EXTRAIT CITÉ:

-=-=-=-=-

Dans la mégapole, devenue l’épicentre de l’épidémie aux Etats-Unis, salariés licenciés en masse et patrons comptent sur la solidarité pour s’en sortir après la fermeture de tous les commerces dimanche.
Max Katzenberg a dû, en quelques heures, licencier ses 60 employés. «C’est un désastre», lâche ce propriétaire de deux restaurants branchés de Brooklyn, Olmsted et Maison Yaki, aux tables d’habitude réservées plusieurs semaines à l’avance. Mais il n’a eu d’autre choix, les fermetures étant imposées par les mesures de «distanciation sociale» pour tenter d’endiguer la propagation du Covid-19. Les restaurants new-yorkais peuvent rester ouverts a minima pour la vente à emporter mais Katzenberg y a renoncé : «On aurait gardé 10 % de nos équipes, en mettant en danger leur santé, tout ça pour générer des revenus très modestes : ça n’avait aucun sens.» A New York, les allocations chômage sont de 504 dollars maximum par semaine, soit en deçà du salaire minimum de l’Etat, et elles sont versées jusqu’à six mois selon certains critères. «Ça ne couvre même pas un loyer. C’est fait pour vous pousser à retrouver un travail au plus vite, ce qui est totalement impossible dans la situation actuelle où tout est à l’arrêt», regrette le restaurateur, qui soupire : «Les Etats-Unis ont tout faux dans leur façon de traiter les travailleurs.»
«Ouragan»
La ville de New York a mis en place des programmes pour soutenir les petites entreprises affectées par la lutte contre le coronavirus (indemnités, prêts à taux zéro…). Mais aucun n’était adapté aux établissements de Max Katzenberg. Comme de nombreux restaurateurs, propriétaires de clubs ou de bars de la ville, il a dû se tourner vers la générosité des clients, en créant une page de financement participatif GoFundMe pour ses ex-employés. «Pour l’instant, on ne voit rien venir de la part de la ville ou de l’Etat afin de nous aider, mais on comprend bien que la priorité, c’est l’urgence sanitaire», note-t-il. La situation est particulièrement critique à New York, devenu l’épicentre de l’épidémie aux Etats-Unis, avec 15 600 cas identifiés dans la ville et 192 morts.

-=-=-=-=-

CONSIGNE 1: Relevez tous les nombres écrits en chiffres dans l'article sur les restaurants new-yorkais, sans compter celui de « Covid-19 ».
CONSIGNE 2: Recopiez à l'identique l'article sur les restaurants new-yorkais, depuis « La ville de » jusqu'à « et 192 morts. » inclus.
Les lignes ci-dessous n'ont aucun lien avec l'article.

PARTIE DONNÉES:
-=-=-=-=-

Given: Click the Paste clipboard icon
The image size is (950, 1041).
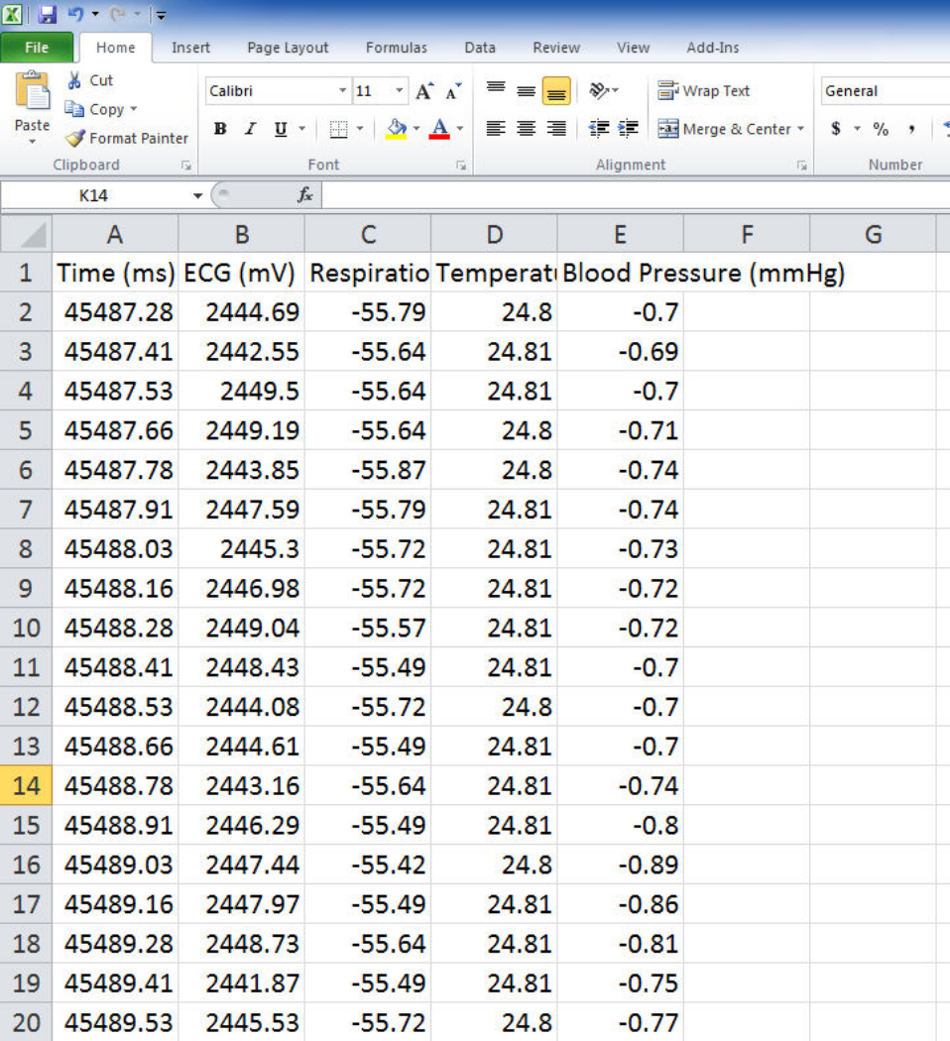Looking at the screenshot, I should pos(32,93).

-=-=-=-=-

RÉPONSE 1: 60 ; 10 % ; 504 ; 15 600 ; 192

RÉPONSE 2:
La ville de New York a mis en place des programmes pour soutenir les petites entreprises affectées par la lutte contre le coronavirus (indemnités, prêts à taux zéro…). Mais aucun n’était adapté aux établissements de Max Katzenberg. Comme de nombreux restaurateurs, propriétaires de clubs ou de bars de la ville, il a dû se tourner vers la générosité des clients, en créant une page de financement participatif GoFundMe pour ses ex-employés. «Pour l’instant, on ne voit rien venir de la part de la ville ou de l’Etat afin de nous aider, mais on comprend bien que la priorité, c’est l’urgence sanitaire», note-t-il. La situation est particulièrement critique à New York, devenu l’épicentre de l’épidémie aux Etats-Unis, avec 15 600 cas identifiés dans la ville et 192 morts.